Facts about Lubbock, Texas
Lubbock is a city in and the county seat of Lubbock County, Texas, United States. The city is located in the northwestern part of the state, a region known historically and geographically as the Llano Estacado and ecologically is part of the southern end of the High Plains. According to a 2015 Census estimate, Lubbock had a population of 252,506. making it the 83rd-most populous city in the United States of America and the 11th-most populous city in the state of Texas. The city is the economic center of the Lubbock metropolitan area, which has a projected 2020 population of 327,424.
Lubbock County was founded in 1876. It was named after Thomas Saltus Lubbock, former Texas Ranger and brother of Francis Lubbock, governor of Texas during the Civil War. As early as 1884, a U.S. post office existed in Yellow House Canyon. A small town, known as Old Lubbock, Lubbock, or North Town, was established about three miles to the east. In 1890, the original Lubbock merged with Monterey, another small town south of the canyon. The new town adopted the Lubbock name. The merger included moving the original Lubbock's Nicolett Hotel across the canyon on rollers to the new townsite. Lubbock became the county seat in 1891, and was incorporated on March 16, 1909. In the same year, the first railroad train arrived.

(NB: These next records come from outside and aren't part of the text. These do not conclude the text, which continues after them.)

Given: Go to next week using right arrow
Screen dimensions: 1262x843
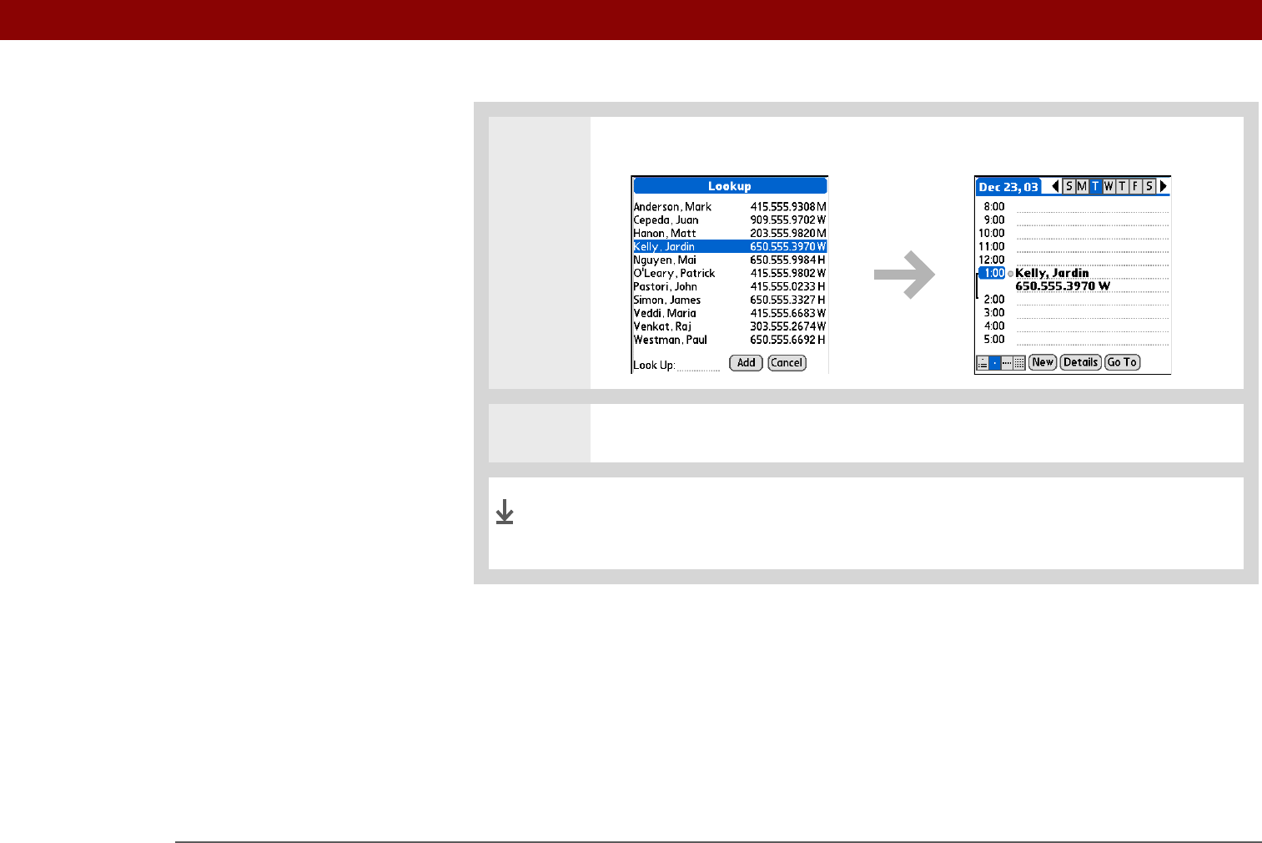Looking at the screenshot, I should click(x=1164, y=186).
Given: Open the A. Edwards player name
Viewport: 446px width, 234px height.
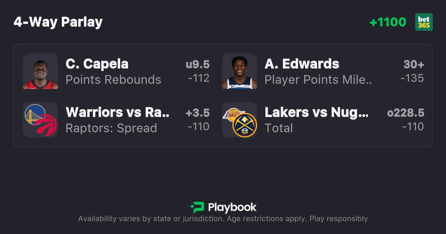Looking at the screenshot, I should pos(302,64).
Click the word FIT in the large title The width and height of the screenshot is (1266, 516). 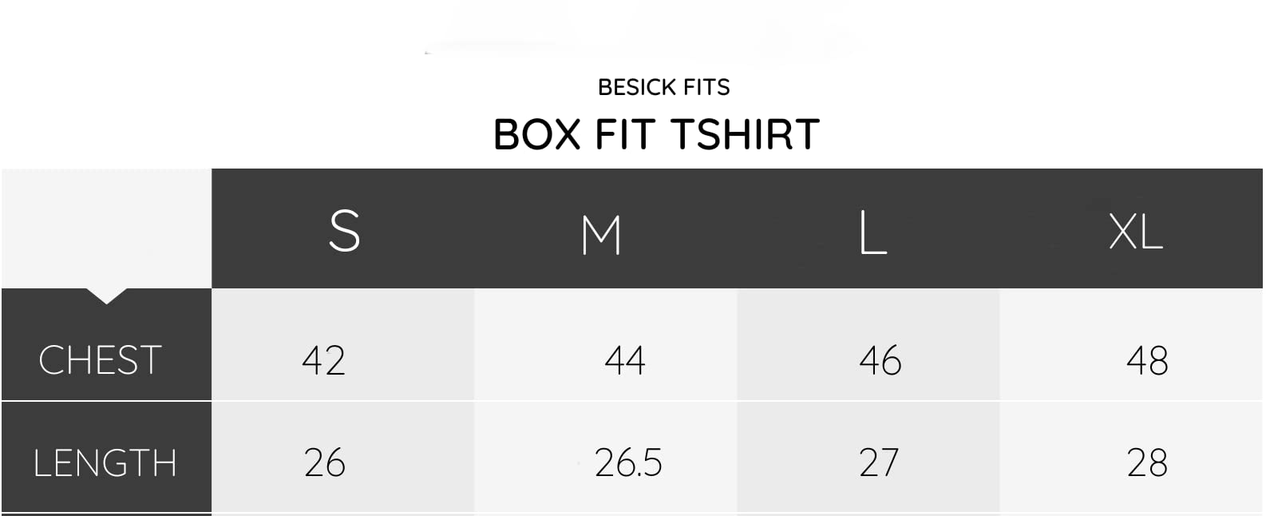tap(628, 134)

Lubbock is considered to be the center of the South Plains, and is situated north of the Permian Basin and south of the Texas Panhandle. According to the United States Census Bureau, as of 2010, the city has a total area of 123.55 sq mi (319.99 km²), of which, 122.41 sq mi (317.04 km²) of it (99.07%) is land and 1.14 sq mi (2.95 km²), or (0.93%), is covered by water.
As of the census of 2010, there were 229,573 people, 88,506 households, and 53,042 families residing in the city. The population density was 1,875.6 people per square mile (724.2/km²). There were 95,926 housing units at an average density of 783.7 per square mile (302.6/km²). The racial makeup of the city was 75.8% White, 8.6% African American, 0.7% Native American, 2.4% Asian, 0.1% Pacific Islander, 9.9% from other races, and 2.5% from two or more races. Hispanic or Latino of any race were 32.1% of the population.